--- START Records shown ---

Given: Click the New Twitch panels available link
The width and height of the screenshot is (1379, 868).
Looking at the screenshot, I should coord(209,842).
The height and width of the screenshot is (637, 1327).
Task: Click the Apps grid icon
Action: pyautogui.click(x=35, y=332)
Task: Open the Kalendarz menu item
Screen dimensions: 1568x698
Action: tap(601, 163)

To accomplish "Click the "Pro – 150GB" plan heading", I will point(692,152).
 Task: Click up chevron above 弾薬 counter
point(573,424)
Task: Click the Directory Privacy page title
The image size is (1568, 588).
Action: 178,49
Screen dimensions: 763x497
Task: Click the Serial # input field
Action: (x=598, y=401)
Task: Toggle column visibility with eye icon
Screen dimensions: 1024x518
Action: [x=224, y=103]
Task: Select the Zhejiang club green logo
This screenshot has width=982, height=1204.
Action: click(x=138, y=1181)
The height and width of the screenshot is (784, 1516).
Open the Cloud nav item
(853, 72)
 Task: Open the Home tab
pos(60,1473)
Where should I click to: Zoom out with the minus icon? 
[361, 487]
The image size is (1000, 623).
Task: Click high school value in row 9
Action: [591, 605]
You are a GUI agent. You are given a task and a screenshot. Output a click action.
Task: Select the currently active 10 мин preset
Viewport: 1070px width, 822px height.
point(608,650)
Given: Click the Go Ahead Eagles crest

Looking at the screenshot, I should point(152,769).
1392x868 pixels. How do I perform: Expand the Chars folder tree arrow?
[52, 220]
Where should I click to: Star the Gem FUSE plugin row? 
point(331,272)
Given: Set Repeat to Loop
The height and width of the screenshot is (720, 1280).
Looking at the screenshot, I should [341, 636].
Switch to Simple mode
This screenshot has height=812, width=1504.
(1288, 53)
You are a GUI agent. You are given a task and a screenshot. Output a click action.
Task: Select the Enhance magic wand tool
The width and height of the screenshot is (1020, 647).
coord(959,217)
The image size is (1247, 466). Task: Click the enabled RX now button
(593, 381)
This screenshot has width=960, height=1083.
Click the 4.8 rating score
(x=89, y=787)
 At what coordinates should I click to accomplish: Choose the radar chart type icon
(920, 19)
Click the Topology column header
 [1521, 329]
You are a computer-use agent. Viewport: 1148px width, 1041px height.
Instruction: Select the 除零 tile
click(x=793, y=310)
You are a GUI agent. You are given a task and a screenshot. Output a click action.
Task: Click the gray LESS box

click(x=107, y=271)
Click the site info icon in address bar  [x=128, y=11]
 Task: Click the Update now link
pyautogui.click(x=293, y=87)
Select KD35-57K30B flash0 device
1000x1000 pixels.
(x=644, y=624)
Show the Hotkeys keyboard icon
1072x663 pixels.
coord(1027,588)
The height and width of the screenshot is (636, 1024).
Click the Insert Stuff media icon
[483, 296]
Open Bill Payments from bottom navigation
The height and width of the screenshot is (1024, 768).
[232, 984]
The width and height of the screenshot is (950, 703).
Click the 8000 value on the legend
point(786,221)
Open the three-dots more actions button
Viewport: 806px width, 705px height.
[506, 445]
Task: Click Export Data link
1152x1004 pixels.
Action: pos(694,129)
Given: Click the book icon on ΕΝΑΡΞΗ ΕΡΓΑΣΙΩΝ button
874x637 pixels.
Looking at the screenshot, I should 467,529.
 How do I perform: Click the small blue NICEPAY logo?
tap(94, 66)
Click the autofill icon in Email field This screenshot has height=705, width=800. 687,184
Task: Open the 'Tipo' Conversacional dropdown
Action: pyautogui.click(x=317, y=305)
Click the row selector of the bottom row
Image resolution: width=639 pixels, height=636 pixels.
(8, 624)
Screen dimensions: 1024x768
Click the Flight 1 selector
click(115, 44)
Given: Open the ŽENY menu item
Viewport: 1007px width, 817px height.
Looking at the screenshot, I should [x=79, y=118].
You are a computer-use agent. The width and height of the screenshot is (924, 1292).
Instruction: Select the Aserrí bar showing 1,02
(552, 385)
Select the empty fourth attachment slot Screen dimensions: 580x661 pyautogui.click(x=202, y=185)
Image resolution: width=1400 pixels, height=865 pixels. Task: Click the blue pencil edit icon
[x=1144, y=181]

--- END Records shown ---

> [Written exercise]: Duplicate everything from the start of the items above down to the line containing "Action: tap(601, 163)", keeping each line exactly as it appears.

> [Correct answer]:
Given: Click the New Twitch panels available link
The width and height of the screenshot is (1379, 868).
Looking at the screenshot, I should coord(209,842).
The height and width of the screenshot is (637, 1327).
Task: Click the Apps grid icon
Action: pyautogui.click(x=35, y=332)
Task: Open the Kalendarz menu item
Screen dimensions: 1568x698
Action: tap(601, 163)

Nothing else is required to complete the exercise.